# Made A Painfull Mistake!!



## gary55ford (Mar 4, 2010)

I was using what I guess is called A hobby chop saw, It has about a 4"X6" base with a 2"X.020" blade doing 7200rpm. The on/off switch is located above & behind the blade.
It was plugged in and I went to pick it up and had my thumb on the blade and accidentally hit the on switch--7 stitches later I learned a good lesson. UNPLUG BEFORE PICKING UP
                     Everybody Be Safe


----------



## don-tucker (Mar 4, 2010)

It's like they are waiting for one slip to grab you,glad it was no worse.I hope I have had all my warnings. :-X


----------



## ksouers (Mar 4, 2010)

Garry,
I hope the thumb is still in good shape.
We must remember that our machines have more ways to bite than just with normal use.
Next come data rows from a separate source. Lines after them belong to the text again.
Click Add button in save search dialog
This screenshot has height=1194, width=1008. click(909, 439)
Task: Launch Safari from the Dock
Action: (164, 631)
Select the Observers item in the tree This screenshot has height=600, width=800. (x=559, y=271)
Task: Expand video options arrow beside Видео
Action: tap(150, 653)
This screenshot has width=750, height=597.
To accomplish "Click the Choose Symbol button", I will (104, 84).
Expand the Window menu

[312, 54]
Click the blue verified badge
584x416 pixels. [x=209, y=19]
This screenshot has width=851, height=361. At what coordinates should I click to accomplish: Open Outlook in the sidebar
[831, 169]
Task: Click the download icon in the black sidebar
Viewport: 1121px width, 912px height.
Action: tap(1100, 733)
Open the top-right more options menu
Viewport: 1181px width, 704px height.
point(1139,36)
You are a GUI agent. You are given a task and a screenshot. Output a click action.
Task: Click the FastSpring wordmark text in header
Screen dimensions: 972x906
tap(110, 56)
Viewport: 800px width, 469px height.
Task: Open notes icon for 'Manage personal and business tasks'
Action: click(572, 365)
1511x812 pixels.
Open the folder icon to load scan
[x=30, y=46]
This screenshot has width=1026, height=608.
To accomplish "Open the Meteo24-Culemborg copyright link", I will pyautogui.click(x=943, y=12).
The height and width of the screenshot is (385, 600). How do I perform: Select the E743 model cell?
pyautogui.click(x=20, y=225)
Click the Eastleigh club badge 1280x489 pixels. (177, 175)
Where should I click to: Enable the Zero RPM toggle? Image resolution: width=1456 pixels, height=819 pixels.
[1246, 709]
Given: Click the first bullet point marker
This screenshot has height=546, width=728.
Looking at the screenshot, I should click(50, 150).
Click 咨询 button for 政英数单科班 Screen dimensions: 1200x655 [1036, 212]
Very often they are dangerous even without power.


----------



## screwMachineCity (Jun 9, 2016)

made in china power tools, aka Chinese finger trap!  LOL


----------



## Nick Hulme (Jun 16, 2016)

screwMachineCity said:


> made in china power tools, aka Chinese finger trap!  LOL



It's only a trap if you're daft enough to stick your fingers where the sharp bits live, and why would you? 
 

 - Nick


----------



## Blogwitch (Jun 16, 2016)

Machines have no feelings at all, they are just as happy cutting through fingers instead of wood.

It is up to the operator to make sure it doesn't happen, no matter where it is made, China or downtown New York.

Accidents don't happen, they all have a cause.

John


----------